## Records for the exercise
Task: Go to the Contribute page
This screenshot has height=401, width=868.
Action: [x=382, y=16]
---
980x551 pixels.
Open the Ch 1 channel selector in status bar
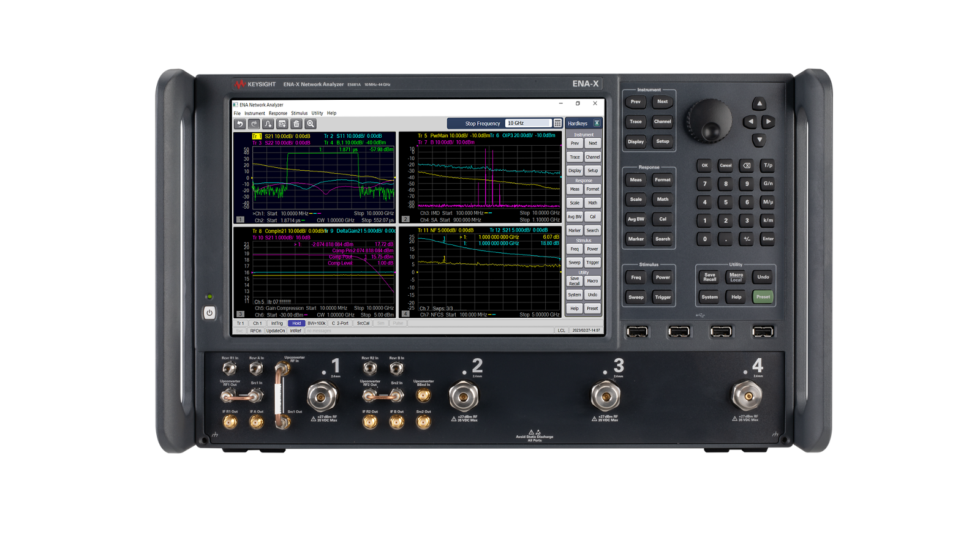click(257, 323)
...
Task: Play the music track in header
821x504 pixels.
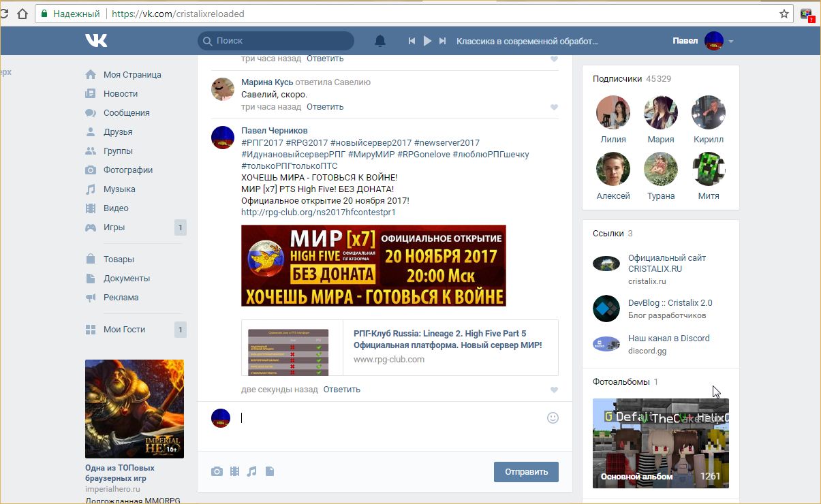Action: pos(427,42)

## Problem
In the entries above, find each line with the string "Task" and copy it.

## Reply to the exercise
Task: Go to the Contribute page
Task: Play the music track in header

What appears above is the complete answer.